Defense lawyer Roux also stressed Pistorius' disability Friday and said it was one of the reasons why he couldn't easily flee the country.

"He cannot, cannot go unnoticed through airport security. When he goes through the security at the airport, there's every time a commotion because the system would react," Roux said. He added that Pistorius also needs medical treatment for his stumps and has to have his prostheses adjusted on a monthly basis.

In arguing against bail, Nel sought to portray Pistorius as a spoiled celebrity with an inflated sense of self who believed he was above the law. Nel also said selfishness could be driving expressions of remorse by suspects such as Pistorius.

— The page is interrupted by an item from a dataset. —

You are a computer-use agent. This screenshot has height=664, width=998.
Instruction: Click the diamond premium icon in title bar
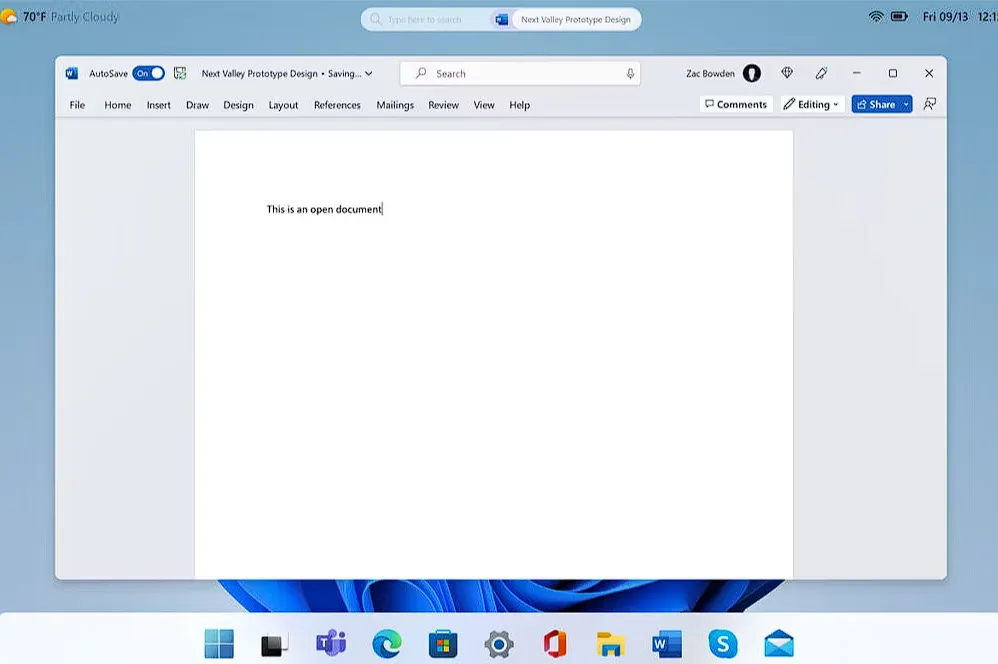click(x=787, y=73)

"All that I feel sorry for is myself," Nel said of Pistorius. "I've shot her and my career is done."

Pistorius' longtime coach Ampie Louw had said before proceedings began that he is considering putting his runner back in training if he is granted bail to allow him to "get his mind kind of clear."

Louw said he realizes that the Olympic athlete might not be emotionally ready to give any thought to running.

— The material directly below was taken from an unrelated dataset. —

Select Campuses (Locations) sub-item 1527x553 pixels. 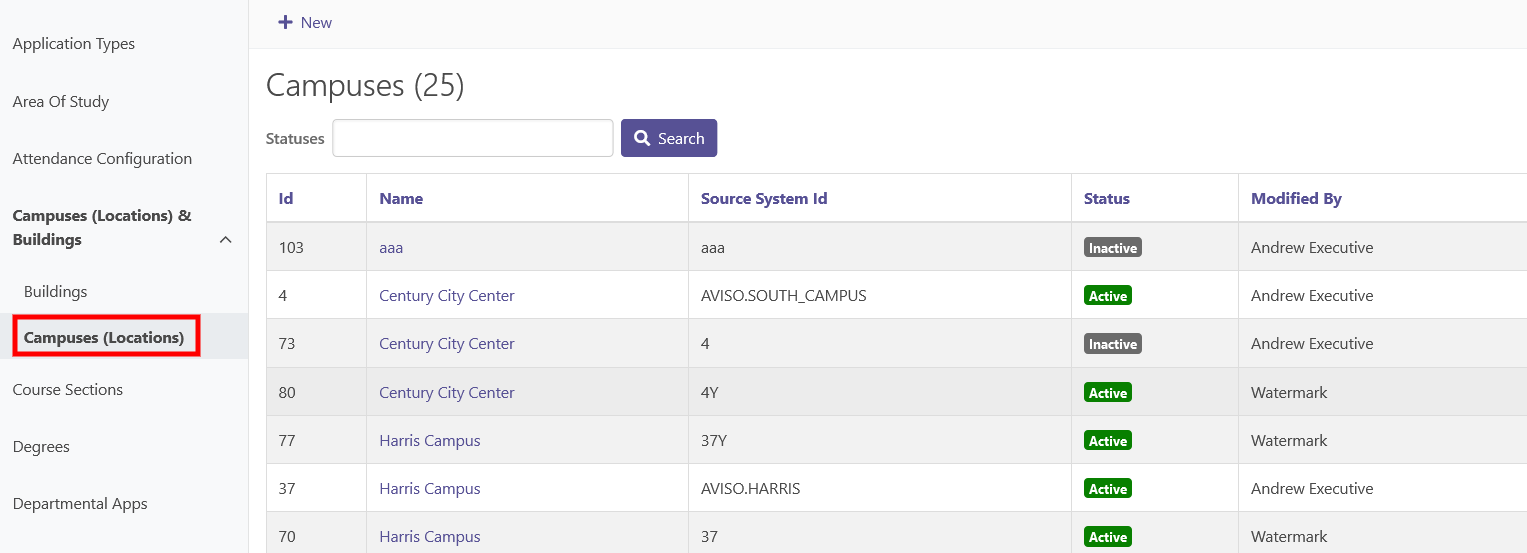click(104, 338)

"The change is that he is heartbroken, that is all," Louw said in the courtroom, surrounded by reporters and television cameras. "For me it is tough to see that. Not to be able to reach out and sit next to him and say 'Sorry, man, it was a terrible accident.' But I cannot do it, I must just sit here in court and that's all.

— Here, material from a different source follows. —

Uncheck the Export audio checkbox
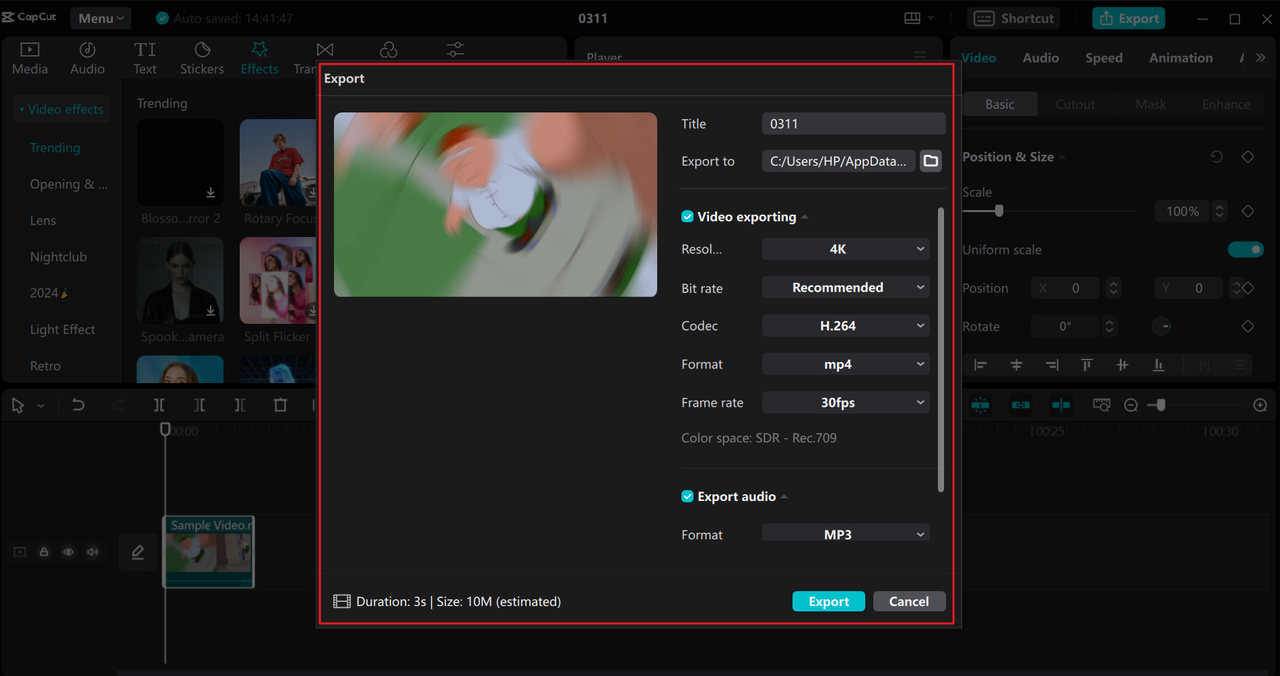Viewport: 1280px width, 676px height. point(688,497)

"The sooner he can start working the better," said Louw, who was the person who convinced the double amputee to take up track as a teenager a decade ago.

He has been held at a police station in Pretoria since last week, but suspects who are denied bail are typically held in a prison.

Roux argued on Thursday that the evidence backs Pistorius' statement that he shot through a toilet door at his home because he mistook Steenkamp for an intruder, killing her by accident.

"I think there will be a level of shock in this country if he is not released (on bail)," Roux said in court.

Opposing bail, Nel argued that Pistorius was too willing to shoot. The prosecution says Pistorius planned to kill his 29-year-old girlfriend, a model and budding reality TV star, after an argument in the early hours of Valentine's Day.

"The reason you fire four shots is to kill," Nel said.

Louw said he might put Pistorius — who overcame the amputation of his lower legs as a baby to compete at last year's London Olympics — back on a morning and afternoon training routine if he is freed, believing it might help him to be able to run track again.

"You must give him space," the coach said.